◆ RAW DATA:
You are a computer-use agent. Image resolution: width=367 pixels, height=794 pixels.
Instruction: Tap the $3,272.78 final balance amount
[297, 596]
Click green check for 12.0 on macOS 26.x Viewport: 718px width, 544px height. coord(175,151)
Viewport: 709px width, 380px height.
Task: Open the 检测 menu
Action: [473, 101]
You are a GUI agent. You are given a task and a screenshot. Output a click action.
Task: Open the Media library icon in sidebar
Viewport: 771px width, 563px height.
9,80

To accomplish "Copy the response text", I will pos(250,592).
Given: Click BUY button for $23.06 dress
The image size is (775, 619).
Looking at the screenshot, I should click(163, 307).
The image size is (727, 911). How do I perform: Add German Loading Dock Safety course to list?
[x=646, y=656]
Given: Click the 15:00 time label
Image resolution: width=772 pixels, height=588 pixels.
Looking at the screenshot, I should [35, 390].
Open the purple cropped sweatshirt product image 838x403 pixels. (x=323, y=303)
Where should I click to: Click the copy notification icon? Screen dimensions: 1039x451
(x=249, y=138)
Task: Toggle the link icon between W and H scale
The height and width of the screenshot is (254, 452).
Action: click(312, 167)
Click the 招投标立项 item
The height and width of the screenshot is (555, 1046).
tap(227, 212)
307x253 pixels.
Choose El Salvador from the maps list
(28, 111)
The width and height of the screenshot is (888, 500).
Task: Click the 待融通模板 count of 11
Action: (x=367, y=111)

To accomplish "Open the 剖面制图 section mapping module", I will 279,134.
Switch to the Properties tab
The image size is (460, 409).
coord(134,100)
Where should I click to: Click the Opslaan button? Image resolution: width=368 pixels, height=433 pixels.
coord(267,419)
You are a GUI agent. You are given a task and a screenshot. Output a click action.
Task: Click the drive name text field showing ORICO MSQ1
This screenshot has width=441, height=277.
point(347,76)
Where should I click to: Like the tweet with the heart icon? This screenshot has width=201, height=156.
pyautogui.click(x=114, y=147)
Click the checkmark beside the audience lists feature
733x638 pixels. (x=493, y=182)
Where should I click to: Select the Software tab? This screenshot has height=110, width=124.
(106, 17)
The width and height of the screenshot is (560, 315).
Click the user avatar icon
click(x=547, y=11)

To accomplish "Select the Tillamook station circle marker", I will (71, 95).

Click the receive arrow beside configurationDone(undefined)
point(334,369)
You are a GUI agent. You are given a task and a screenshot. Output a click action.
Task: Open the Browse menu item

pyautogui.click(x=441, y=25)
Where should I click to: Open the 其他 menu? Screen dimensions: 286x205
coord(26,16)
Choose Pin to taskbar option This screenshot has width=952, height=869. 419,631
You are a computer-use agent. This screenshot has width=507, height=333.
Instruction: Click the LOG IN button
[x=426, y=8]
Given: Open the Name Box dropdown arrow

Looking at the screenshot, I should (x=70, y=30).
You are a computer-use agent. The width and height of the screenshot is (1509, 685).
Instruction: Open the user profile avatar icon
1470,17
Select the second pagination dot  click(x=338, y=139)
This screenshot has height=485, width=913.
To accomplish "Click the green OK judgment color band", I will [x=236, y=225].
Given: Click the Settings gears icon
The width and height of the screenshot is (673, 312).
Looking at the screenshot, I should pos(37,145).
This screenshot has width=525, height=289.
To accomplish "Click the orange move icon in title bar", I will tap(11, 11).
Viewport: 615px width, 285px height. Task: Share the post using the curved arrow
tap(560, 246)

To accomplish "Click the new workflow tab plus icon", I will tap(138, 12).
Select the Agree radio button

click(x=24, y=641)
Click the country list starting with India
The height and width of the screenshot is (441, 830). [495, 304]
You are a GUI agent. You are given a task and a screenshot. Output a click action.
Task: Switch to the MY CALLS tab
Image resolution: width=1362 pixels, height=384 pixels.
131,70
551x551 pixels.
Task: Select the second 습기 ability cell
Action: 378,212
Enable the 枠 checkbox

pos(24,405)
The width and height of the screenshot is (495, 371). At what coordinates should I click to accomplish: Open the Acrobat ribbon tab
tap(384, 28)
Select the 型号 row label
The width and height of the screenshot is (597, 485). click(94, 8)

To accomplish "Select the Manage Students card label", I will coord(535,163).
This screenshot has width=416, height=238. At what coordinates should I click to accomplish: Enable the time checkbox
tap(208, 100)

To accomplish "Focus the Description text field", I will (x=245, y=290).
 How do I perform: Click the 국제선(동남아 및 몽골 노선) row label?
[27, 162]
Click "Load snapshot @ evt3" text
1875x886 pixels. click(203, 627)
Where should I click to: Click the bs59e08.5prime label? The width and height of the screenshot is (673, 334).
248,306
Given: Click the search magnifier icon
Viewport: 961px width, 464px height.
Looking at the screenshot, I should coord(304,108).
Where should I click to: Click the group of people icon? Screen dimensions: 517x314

◆ WHAT YOU ARE ASKED TO DO: Having read the material, set all of it down again without a single difference.

◆ OUTPUT FOR THIS TASK:
You are a computer-use agent. Image resolution: width=367 pixels, height=794 pixels.
Instruction: Tap the $3,272.78 final balance amount
[297, 596]
Click green check for 12.0 on macOS 26.x Viewport: 718px width, 544px height. coord(175,151)
Viewport: 709px width, 380px height.
Task: Open the 检测 menu
Action: [473, 101]
You are a GUI agent. You are given a task and a screenshot. Output a click action.
Task: Open the Media library icon in sidebar
Viewport: 771px width, 563px height.
9,80

To accomplish "Copy the response text", I will pos(250,592).
Given: Click BUY button for $23.06 dress
The image size is (775, 619).
Looking at the screenshot, I should click(163, 307).
The image size is (727, 911). How do I perform: Add German Loading Dock Safety course to list?
[x=646, y=656]
Given: Click the 15:00 time label
Image resolution: width=772 pixels, height=588 pixels.
Looking at the screenshot, I should [35, 390].
Open the purple cropped sweatshirt product image 838x403 pixels. (x=323, y=303)
Where should I click to: Click the copy notification icon? Screen dimensions: 1039x451
(x=249, y=138)
Task: Toggle the link icon between W and H scale
The height and width of the screenshot is (254, 452).
Action: click(312, 167)
Click the 招投标立项 item
The height and width of the screenshot is (555, 1046).
tap(227, 212)
307x253 pixels.
Choose El Salvador from the maps list
(28, 111)
The width and height of the screenshot is (888, 500).
Task: Click the 待融通模板 count of 11
Action: (x=367, y=111)

To accomplish "Open the 剖面制图 section mapping module", I will 279,134.
Switch to the Properties tab
The image size is (460, 409).
coord(134,100)
Where should I click to: Click the Opslaan button? Image resolution: width=368 pixels, height=433 pixels.
coord(267,419)
You are a GUI agent. You are given a task and a screenshot. Output a click action.
Task: Click the drive name text field showing ORICO MSQ1
This screenshot has width=441, height=277.
point(347,76)
Where should I click to: Like the tweet with the heart icon? This screenshot has width=201, height=156.
pyautogui.click(x=114, y=147)
Click the checkmark beside the audience lists feature
733x638 pixels. (x=493, y=182)
Where should I click to: Select the Software tab? This screenshot has height=110, width=124.
(106, 17)
The width and height of the screenshot is (560, 315).
Click the user avatar icon
click(x=547, y=11)

To accomplish "Select the Tillamook station circle marker", I will (71, 95).

Click the receive arrow beside configurationDone(undefined)
point(334,369)
You are a GUI agent. You are given a task and a screenshot. Output a click action.
Task: Open the Browse menu item

pyautogui.click(x=441, y=25)
Where should I click to: Open the 其他 menu? Screen dimensions: 286x205
coord(26,16)
Choose Pin to taskbar option This screenshot has width=952, height=869. 419,631
You are a computer-use agent. This screenshot has width=507, height=333.
Instruction: Click the LOG IN button
[x=426, y=8]
Given: Open the Name Box dropdown arrow

Looking at the screenshot, I should (x=70, y=30).
You are a computer-use agent. The width and height of the screenshot is (1509, 685).
Instruction: Open the user profile avatar icon
1470,17
Select the second pagination dot  click(x=338, y=139)
This screenshot has height=485, width=913.
To accomplish "Click the green OK judgment color band", I will [x=236, y=225].
Given: Click the Settings gears icon
The width and height of the screenshot is (673, 312).
Looking at the screenshot, I should pos(37,145).
This screenshot has width=525, height=289.
To accomplish "Click the orange move icon in title bar", I will tap(11, 11).
Viewport: 615px width, 285px height. Task: Share the post using the curved arrow
tap(560, 246)

To accomplish "Click the new workflow tab plus icon", I will tap(138, 12).
Select the Agree radio button

click(x=24, y=641)
Click the country list starting with India
The height and width of the screenshot is (441, 830). [495, 304]
You are a GUI agent. You are given a task and a screenshot. Output a click action.
Task: Switch to the MY CALLS tab
Image resolution: width=1362 pixels, height=384 pixels.
131,70
551x551 pixels.
Task: Select the second 습기 ability cell
Action: 378,212
Enable the 枠 checkbox

pos(24,405)
The width and height of the screenshot is (495, 371). At what coordinates should I click to accomplish: Open the Acrobat ribbon tab
tap(384, 28)
Select the 型号 row label
The width and height of the screenshot is (597, 485). click(94, 8)

To accomplish "Select the Manage Students card label", I will coord(535,163).
This screenshot has width=416, height=238. At what coordinates should I click to accomplish: Enable the time checkbox
tap(208, 100)

To accomplish "Focus the Description text field", I will (x=245, y=290).
 How do I perform: Click the 국제선(동남아 및 몽골 노선) row label?
[27, 162]
Click "Load snapshot @ evt3" text
1875x886 pixels. click(203, 627)
Where should I click to: Click the bs59e08.5prime label? The width and height of the screenshot is (673, 334).
248,306
Given: Click the search magnifier icon
Viewport: 961px width, 464px height.
Looking at the screenshot, I should coord(304,108).
Where should I click to: Click the group of people icon? Screen dimensions: 517x314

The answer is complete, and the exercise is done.